Christopher Many beschreibt in seinem neuen Buch seine Reise von Europa nach Australien auf seinem Motorrad Puck, begleitet wird er dabei von seiner Lebensgefährtin Laura auf ihrem Motorrad Pixie. Der Grund, warum das Buch doch ein rechter Wälzer von immerhin guten 500 Seiten ist, ist die Unterteilung in tatsächlichem Reisebericht und immer wieder eingeschobenen Gedankenschweifungen des Autors zu verschiedenen Themen. Jedes Kapitel überschreibt er dabei mit einem musikalischen Fachbegriff zum jeweiligen Temperament des Stückes bzw. hier der Region oder des Landes.

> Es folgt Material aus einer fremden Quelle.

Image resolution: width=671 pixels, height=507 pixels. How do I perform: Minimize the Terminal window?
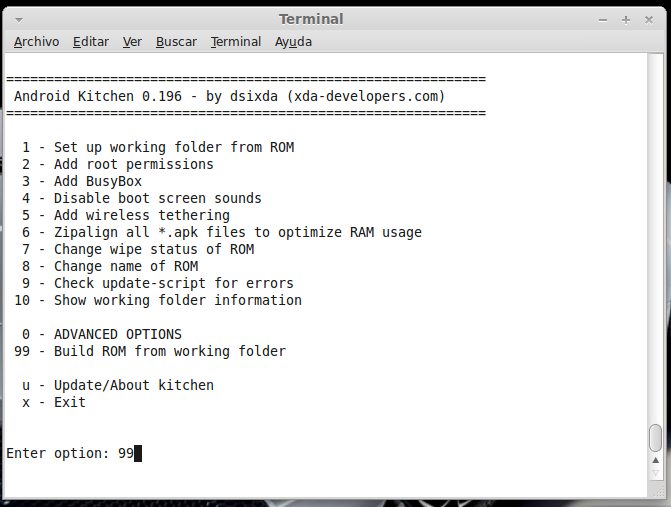pos(603,20)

Sehr sympathisch fand ich ganz zu Anfang Manys "Reisewarnung", in der er den Leser darauf hinweist, dass es bei dem vorliegenden Buch um eine subjektive Schilderung seiner Reise geht und nicht um einen objektiven Reiseführer. Er nimmt auch sonst kein Blatt vor den Mund, wenn es darum geht, die jeweiligen Bräuche und Gepflogenheiten der jeweiligen Länder zu befolgen. Auch fand ich es sehr schön, dass der Autor stets höflich und mit Respekt von Dingen berichtet hat, die wir "Westler" vielleicht nicht so sehen (z. B. ein Spiel zu Pferde, bei dem ein kopfloser Ziegenkadaver eine Rolle spielt, oder die Tatsache, dass in vor allem ärmeren Ländern Fleisch eine seltene Delikatesse ist und man sich nicht unbedingt als Vegetarier oder Veganer outen sollte, denn dies sind Luxusprobleme).

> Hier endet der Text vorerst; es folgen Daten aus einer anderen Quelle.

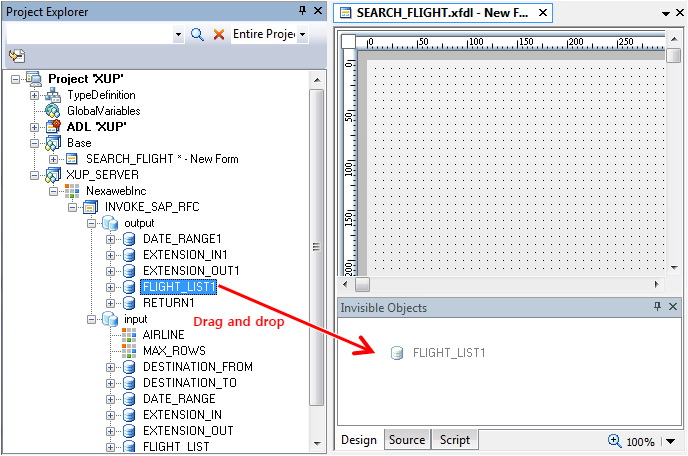Expand the TypeDefinition tree node
This screenshot has width=688, height=456.
tap(35, 95)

Im Großen und Ganzen dreht sich in diesem Buch die Geschichten also um Straßen und Wege, die befahren werden, das Wetter - das für einen Motorradfahrer ja nicht unbedingt unwichtig ist - die Beschaffung von Visa und anderen Dokumenten, die man braucht, um eine Grenze zu überqueren, das Essen, die Menschen, die Lagerplätze und und und.

So sehr mir das Buch gefallen hat, es gab trotzdem das eine oder andere, das mich ein bisschen gestört hat. Zum Einen betont Many immer wieder wie wunderschön das Leben ohne feste Heimat und ohne festen Bezugspunkt ist, weil man weiterziehen kann, wenn es einem nicht mehr gefällt, und man frei ist das zu tun, was man will. Er schwärmt von urigen Dörfern in der Pampa, die noch ohne Strom und fließendes Wasser wie im vorigen Jahrhundert vor sich hinschlummern und sich nicht dem Diktat der modernen Welt unterworfen haben. Wo "alte Opis in der Sonne sitzen und Omis mit Esel unterwegs sind". Da habe ich mich schon gefragt, ob ihm klar ist, wie anstrengend so ein Leben vor allem für die Frauen sind, die in solchen Umgebungen Wäsche waschen, kochen, putzen, Kinder aufziehen, das Haus zusammen halten, sich um die Männer kümmern und den Rest des Alltags bestreiten müssen - ob da Strom und fließendes Wasser wirklich so schrecklich sein können? Wahrscheinlich kann er es nicht so ganz nachvollziehen, weil er - wie er schreibt - beim Kochen und der Körperpflege ohnehin eher in den hinteren Reihen sitzt.

Aber alles in allem ist "Hinter dem Horizont rechts" ein sehr schönes Schmökerbuch - und für all diejenigen, die selbst eine solche Reise planen, eine Fundgrube an Infos und guten Tipps. Lesenswert!